— Orla / Shutterstock.com

Des scientifiques américains ont démontré que les progénitures de dinosaures carnivores massifs comme le T. rex, caractérisées par une croissance spectaculaire, avaient profondément remodelé leur écosystème, en éclipsant les espèces rivales plus petites.

Un mystère tenace enfin éclairci

Publiée dans la revue Science, cette nouvelle étude contribue à expliquer pourquoi, contrairement à ce que nous voyons chez les animaux terrestres aujourd’hui, les grandes espèces de dinosaures étaient beaucoup plus nombreuses que les petites durant la période de 150 millions d’années ayant vu ces créatures régner sur Terre.

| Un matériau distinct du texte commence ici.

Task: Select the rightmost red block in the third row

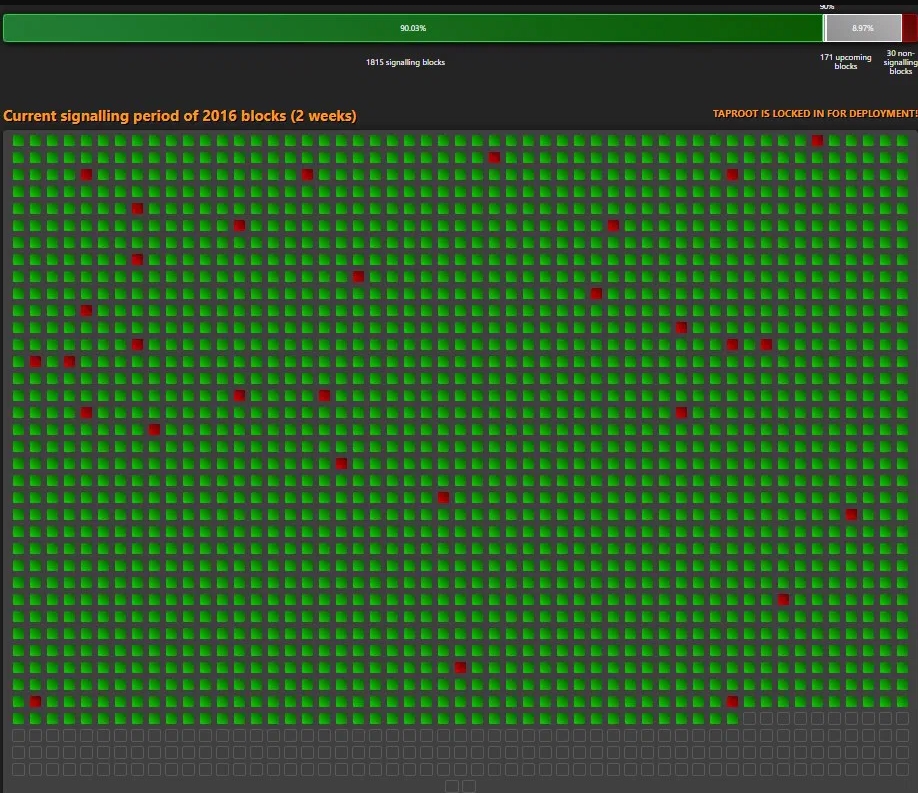Action: [732, 175]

« Les communautés de dinosaures étaient comme des centres commerciaux un samedi après-midi, remplies d’adolescents », estime Kat Schroeder, auteure principale de l’étude. « Ils constituaient une part importante des individus d’une espèce et avaient probablement un impact très réel sur les ressources disponibles au sein de celles-ci. »

Même en tenant compte des limites des enregistrements fossiles actuels, on pense que les dinosaures n’étaient pas particulièrement diversifiés : on ne connaît que quelque 1 500 espèces, contre des dizaines de milliers d’espèces modernes de mammifères et d’oiseaux. Par ailleurs, sur l’ensemble de l’ère mésozoïque, de 252 à 66 millions d’années, il existait beaucoup plus d’espèces de grands dinosaures pesant une tonne ou plus que d’espèces pesant moins de 60 kilos.

Infographie illustrant le déséquilibre entre les dinosaures préhistoriques et les carnivores modernes — © UNM Biology Department

Certains scientifiques ont par conséquent avancé l’idée que même les dinosaures les plus massifs possédaient une taille minuscule à la naissance, et avaient par conséquent exploité différentes ressources de leur écosystème au fil de leur croissance, occupant des niches au sein desquelles des espèces plus petites auraient autrement pu prospérer.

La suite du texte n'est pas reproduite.